The Parker Harding parking lot is often full, even on weekday mornings. Several of those attending Wednesday’s Board of Selectwomen meeting said that’s because employees at nearby businesses and not shoppers park there before stores open.
Parker Harding Plaza’s parking lot is often filled to capacity, even by morning on typical weekdays, as seen in this photograph taken last month. / File photo

By John Schwing

WESTPORT — Plans to redesign Parker Harding Plaza’s parking lot will be the topic of a public forum Aug. 22, after being sidelined earlier this summer by weeks of controversy.

A public review of the Downtown Plan Implementation Committee’s master plan for downtown parking and pedestrian areas is scheduled at 7 p.m. Tuesday, Aug. 22, at the Westport Library, 20 Jesup Road.

First Selectwoman Jennifer Tooker, in a Wednesday statement announcing the meeting, or “charrette,” said, “We continue  to invite and consider public opinion, as we have throughout this year-long process.”

The meeting will give the public and downtown stakeholders a chance to review and comment on plans for revamping the downtown parking lot, as well as to suggest new options.

Tooker “paused” the redesign plans in June, acknowledging in a statement at the time, “recent feedback on the current upgrade and design option for Parker Harding Plaza has demonstrated that proposing another design option for the town-owned parking lot is supported and warrants further consideration.”

Her decision to postpone action on DPIC’s plans for the parking lot followed weeks of criticism, from both downtown business owners and area residents, focusing on proposed elimination of 44 parking spaces as well as the cut-through road between Main Street and Post Road East.

Tooker’s action came two days after a petition was certified for the Representative Town Meeting to hold a forum on the issue in September.

Critics complained the committee’s planning process lacked transparency, contending they learned about the plans only in the late stages of the project’s design.

Additional questions arose over validity of the committee’s surveys and reports on issues like traffic, with critics noting that some of the data were collected before the impact of the COVID-19 pandemic had eased. Downtown, at the time, had yet to see the opening of a number of new stores and restaurants, and has since re-emerged as a bustling — often congested — business district, they said.

The flap over the Parker Harding plans also rekindled a broader debate over finding long-term solutions to often-competing traffic and parking concerns for downtown businesses, their patrons and their employees.

Both Tooker and Randy Herbertson, the DPIC chairman, have defended the planning process, saying the Parker Harding proposal evolved over a months-long period that included regular updates posted on the committee’s website, an earlier charrette, surveys that attracted more than 1,500 responses, pop-up displays at community events and monthly public meetings.

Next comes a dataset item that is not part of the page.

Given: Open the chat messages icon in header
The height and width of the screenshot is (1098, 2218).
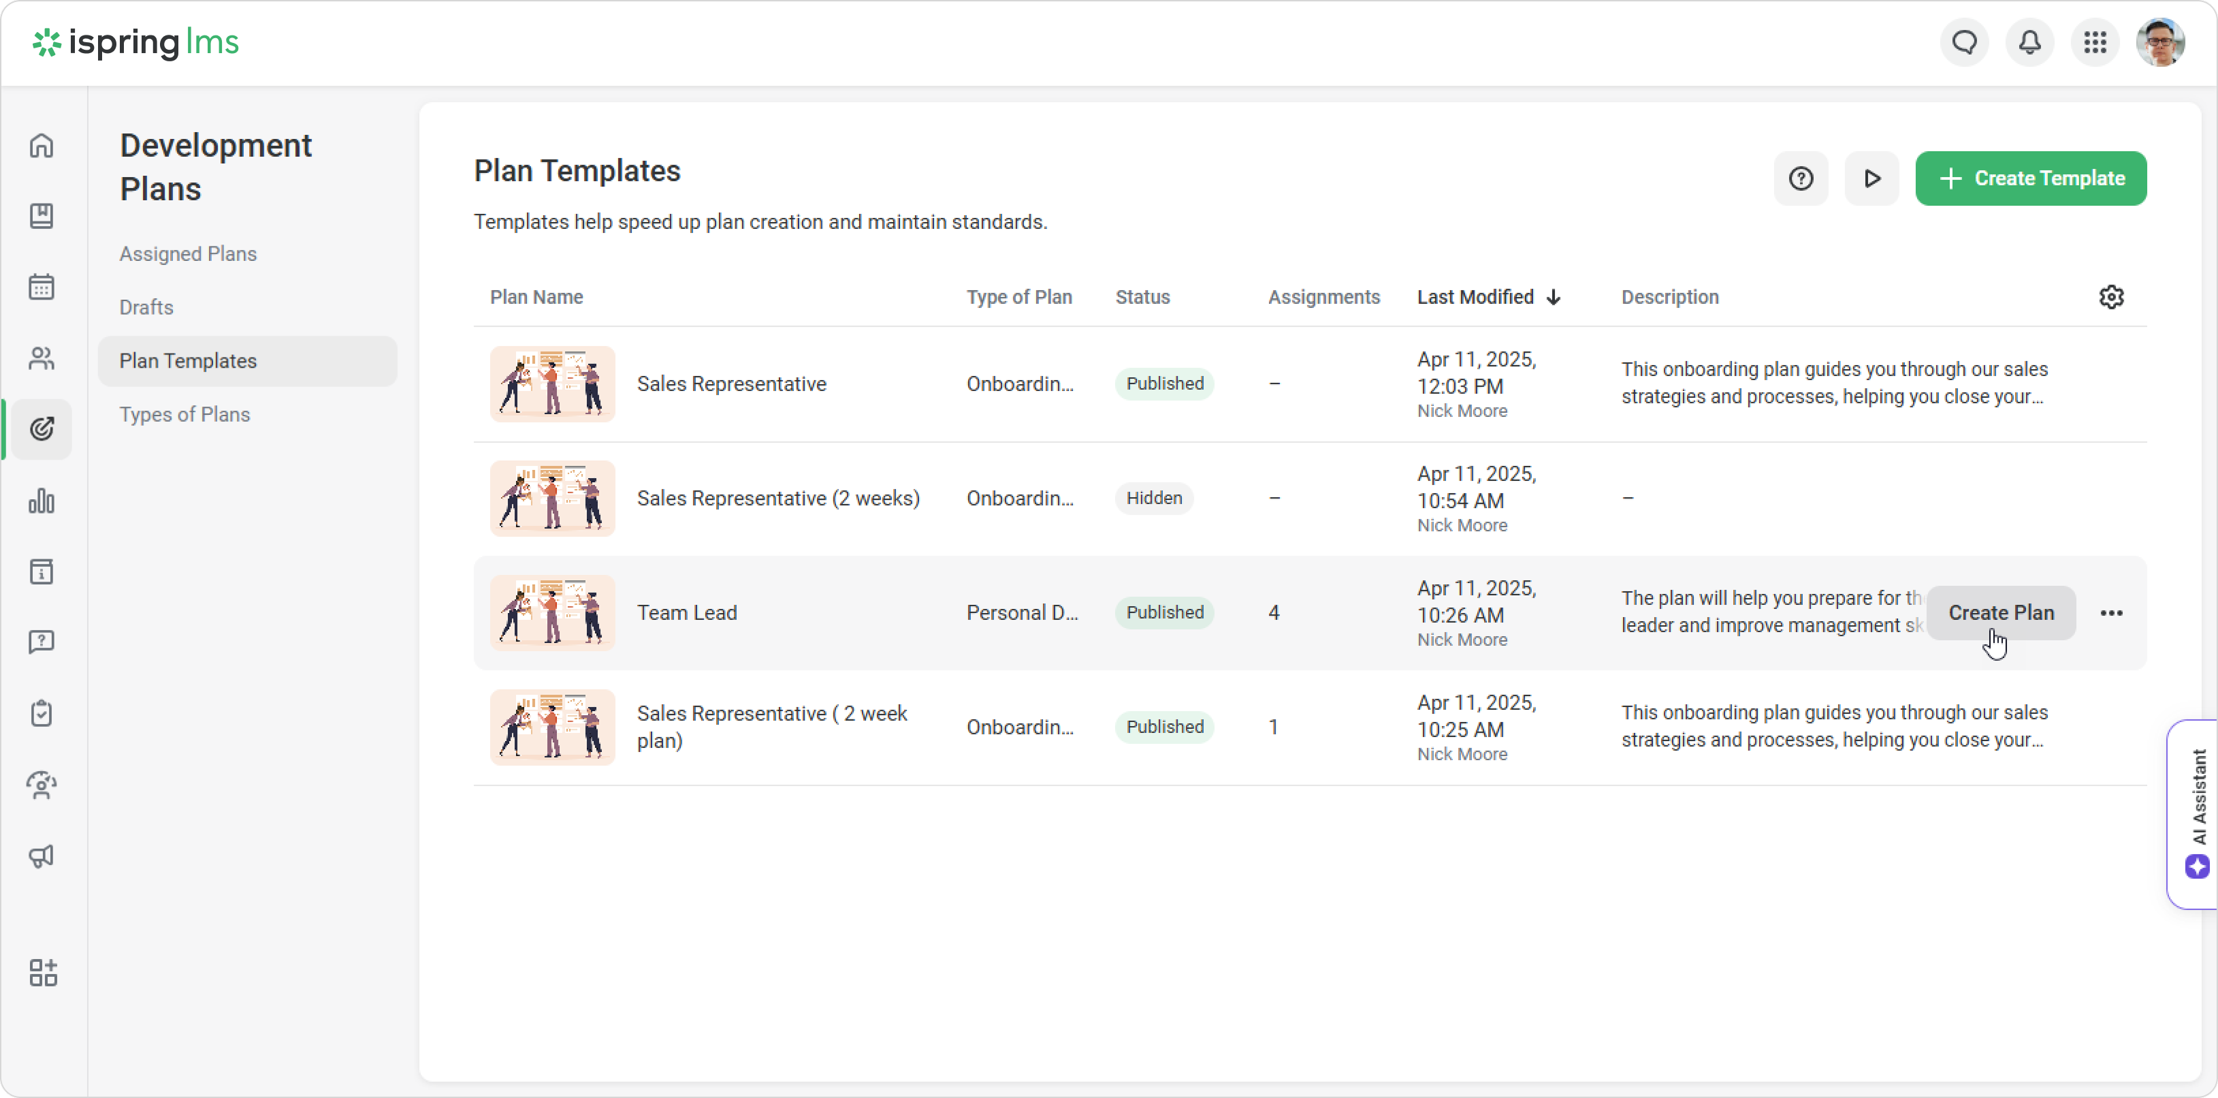Looking at the screenshot, I should click(1964, 41).
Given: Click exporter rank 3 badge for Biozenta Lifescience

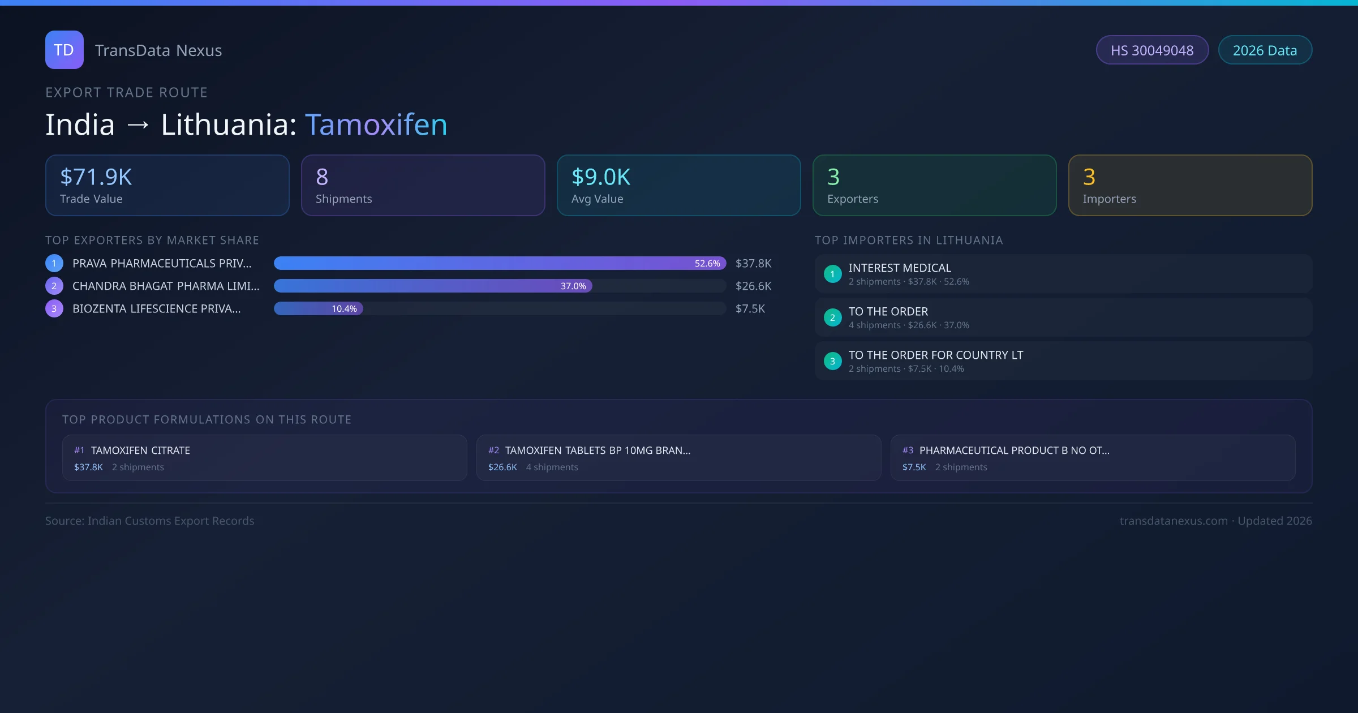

And a primary reason for revamping the lot is its state of disrepair, according to Public Works Director Peter Ratkiewich, who told a DPIC meeting in June the conditions pose a growing public safety risk and liability issue for the town.

Tooker, in her Wednesday announcement, added, “I appreciate the hard-working team that is managing this project. I encourage everyone to take an interest and attend the session on Aug. 22.”